Even Obama’s white supporters were starting to get put off by what Reverend Wright implied about Barack Obama. But they’re all back on board now . . . most especially, Andy Sullivan. The candidate of few accomplishments–legislative or otherwise–calmed them down once again with the right words.
He’s the candidate of hopeful words, after all. His speech at the 2004 Democratic National Convention propelled him into the limelight. Since then he’s carefully–oh, so carefully–positioned himself for the national run. He’s avoided controversial votes and controversial people. Wright was the exception; he needed Wright back in the day to get an entree into South Side Chicago politics, and, Obama was loyal to him for this reason. Obama also had an emotional connection with Wright: the reverend and the scene at Trinity gave Obama the authentic blackness he has obsessed about since high school.

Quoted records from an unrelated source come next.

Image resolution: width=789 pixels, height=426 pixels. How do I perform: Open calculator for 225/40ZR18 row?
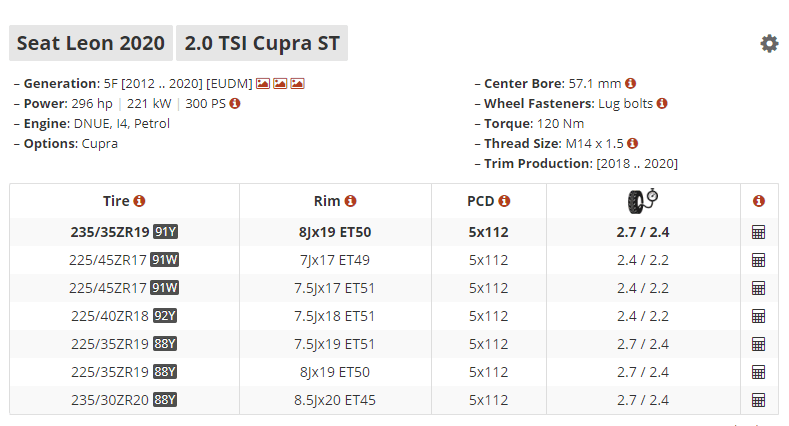pos(758,316)
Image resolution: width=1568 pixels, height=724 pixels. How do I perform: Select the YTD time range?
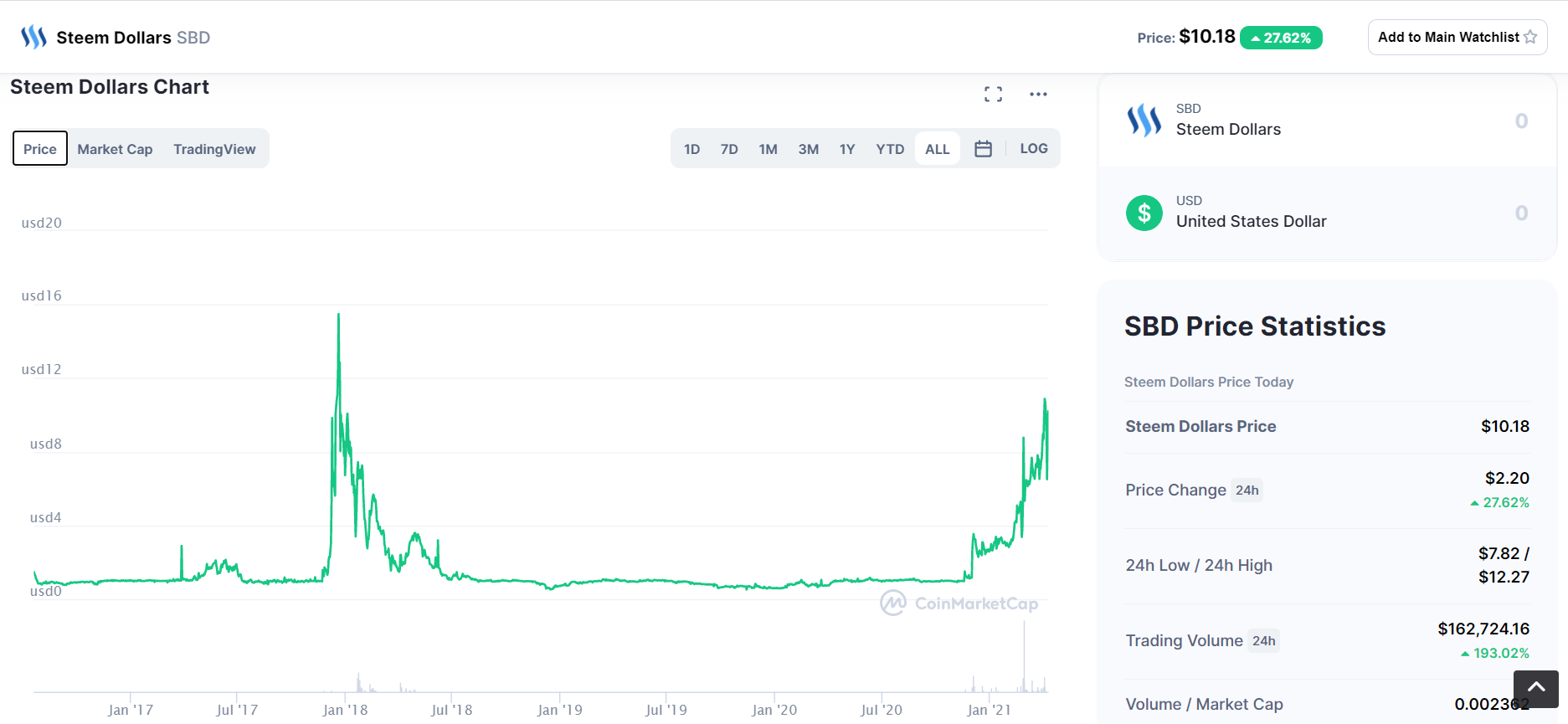(890, 149)
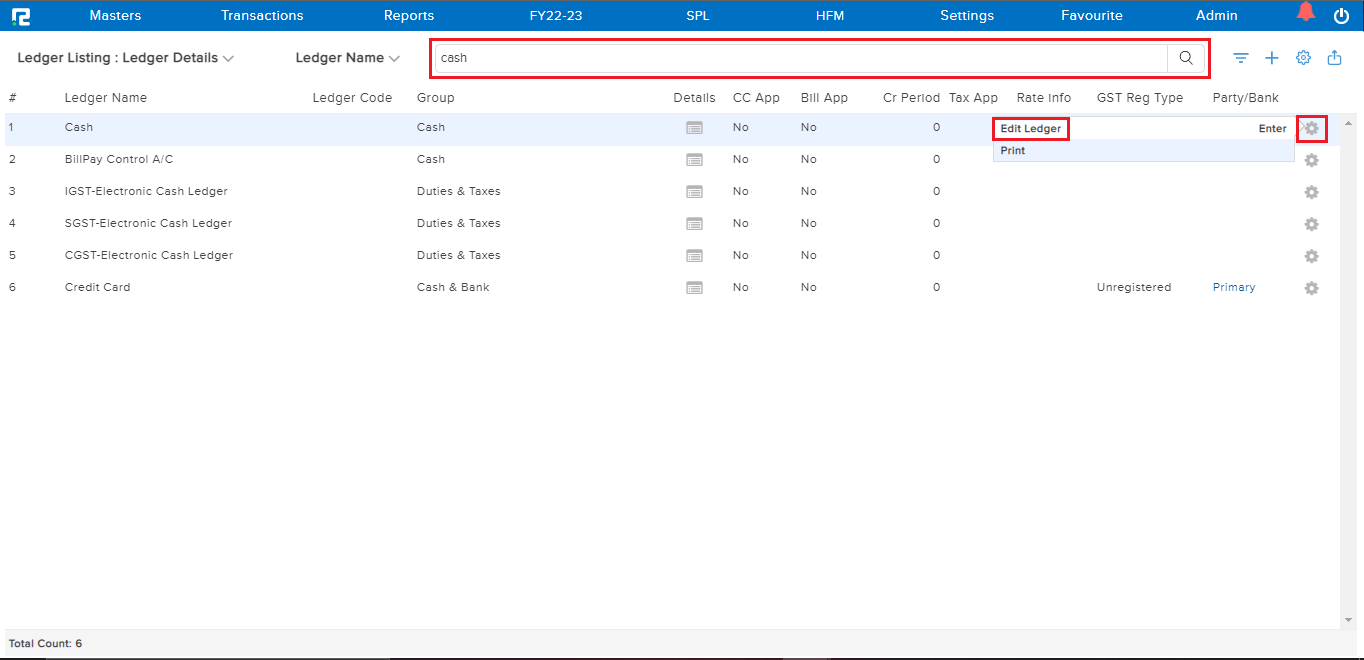This screenshot has width=1364, height=660.
Task: Open details for the Credit Card ledger
Action: 694,287
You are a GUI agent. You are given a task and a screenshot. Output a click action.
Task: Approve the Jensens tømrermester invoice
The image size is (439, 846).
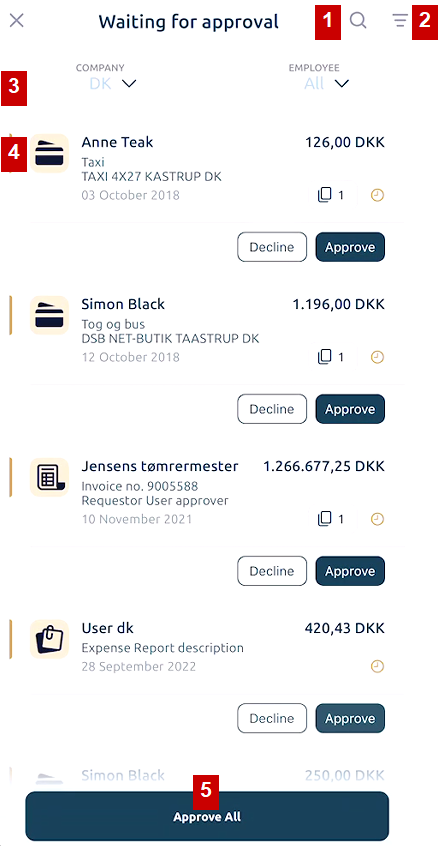click(x=350, y=571)
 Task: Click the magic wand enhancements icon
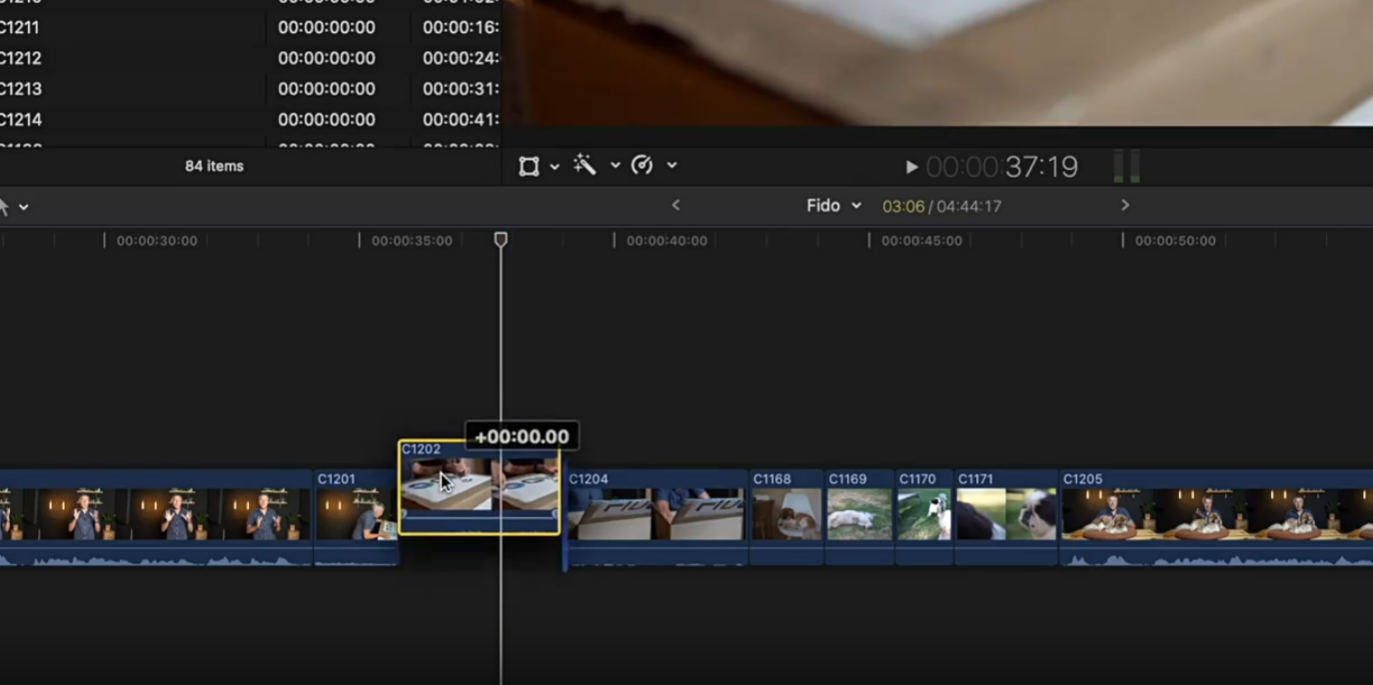585,166
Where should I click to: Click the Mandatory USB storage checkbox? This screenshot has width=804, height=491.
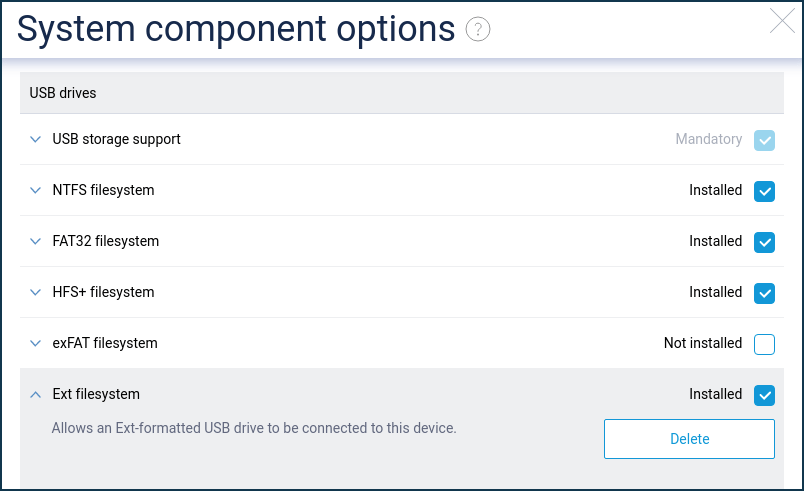tap(764, 140)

But Obama’s essentially a pundit running for president. Where leadership, tough choices, and tangible work were required–with Wright, in the Senate, as a law professor–Obama’s nowhere to be found. He makes mistakes of judgment because he’s unwilling to take risks. But his true believers are always willing to be sweet talked back into his arms. All is forgiven; in this case, 20 years of membership in a black racist church coupled with the unbelievable alibi that he never heard any of this crazy nonsense from Wright until recently, even though his talk is a core expression of black liberation theology.
In the meantime, conservatives are castigated for suspicious that these words were opportunistic, too late, slightly dishonest, and the product of political necessity. In the minds of Obama’s true believers, something is wrong with us for being skeptical about a smooth-talking, liberal, Chicago politician seeking national office.